• **DATA LISTING**
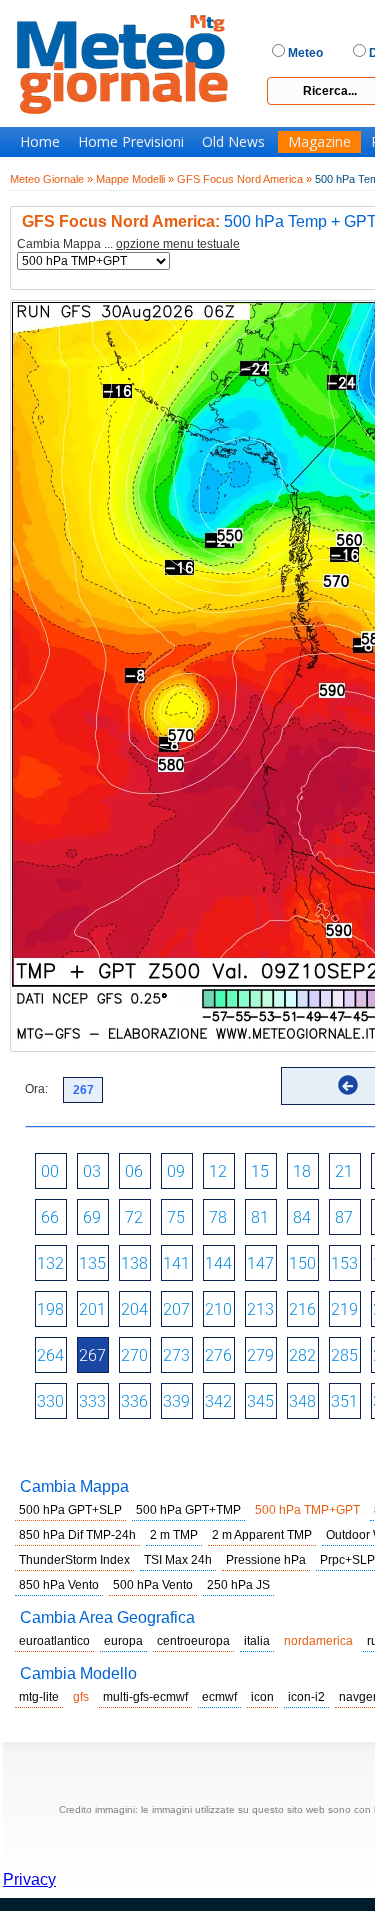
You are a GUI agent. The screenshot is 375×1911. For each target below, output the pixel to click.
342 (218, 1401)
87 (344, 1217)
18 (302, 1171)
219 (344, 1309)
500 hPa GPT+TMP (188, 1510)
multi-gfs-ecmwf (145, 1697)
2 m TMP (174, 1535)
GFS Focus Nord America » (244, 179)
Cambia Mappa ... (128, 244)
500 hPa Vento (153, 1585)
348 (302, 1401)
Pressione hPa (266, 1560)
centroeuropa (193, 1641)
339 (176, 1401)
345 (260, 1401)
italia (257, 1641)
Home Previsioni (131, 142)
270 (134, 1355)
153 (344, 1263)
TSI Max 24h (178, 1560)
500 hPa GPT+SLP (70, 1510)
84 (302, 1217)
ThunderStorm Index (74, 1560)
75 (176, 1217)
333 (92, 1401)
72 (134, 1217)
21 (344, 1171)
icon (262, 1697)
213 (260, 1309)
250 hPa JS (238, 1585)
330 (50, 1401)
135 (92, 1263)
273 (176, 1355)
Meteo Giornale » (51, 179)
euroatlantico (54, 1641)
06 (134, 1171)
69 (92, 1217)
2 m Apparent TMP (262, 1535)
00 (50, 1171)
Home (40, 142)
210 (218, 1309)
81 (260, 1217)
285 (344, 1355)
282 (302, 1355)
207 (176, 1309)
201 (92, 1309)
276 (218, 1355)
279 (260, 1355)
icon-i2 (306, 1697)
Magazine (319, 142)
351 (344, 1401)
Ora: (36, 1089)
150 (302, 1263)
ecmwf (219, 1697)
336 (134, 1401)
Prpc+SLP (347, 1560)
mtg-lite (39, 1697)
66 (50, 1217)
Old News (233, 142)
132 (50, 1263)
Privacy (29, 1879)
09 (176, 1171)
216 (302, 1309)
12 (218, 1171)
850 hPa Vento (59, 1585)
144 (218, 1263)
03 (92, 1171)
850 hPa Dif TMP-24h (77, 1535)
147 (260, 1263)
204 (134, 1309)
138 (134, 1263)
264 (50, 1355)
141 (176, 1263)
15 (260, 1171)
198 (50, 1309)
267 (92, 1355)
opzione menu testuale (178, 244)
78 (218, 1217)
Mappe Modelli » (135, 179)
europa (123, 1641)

• **WHAT THE TASK REQUIRES**
Copy back the listing above exactly, but only from the line with "66 (50, 1217)" through the line with "264 (50, 1355)", both ends included.

• **TASK ANSWER**
66 (50, 1217)
Old News (233, 142)
132 (50, 1263)
Privacy (29, 1879)
09 (176, 1171)
216 (302, 1309)
12 (218, 1171)
850 hPa Vento (59, 1585)
144 (218, 1263)
03 (92, 1171)
850 hPa Dif TMP-24h (77, 1535)
147 (260, 1263)
204 (134, 1309)
138 (134, 1263)
264 (50, 1355)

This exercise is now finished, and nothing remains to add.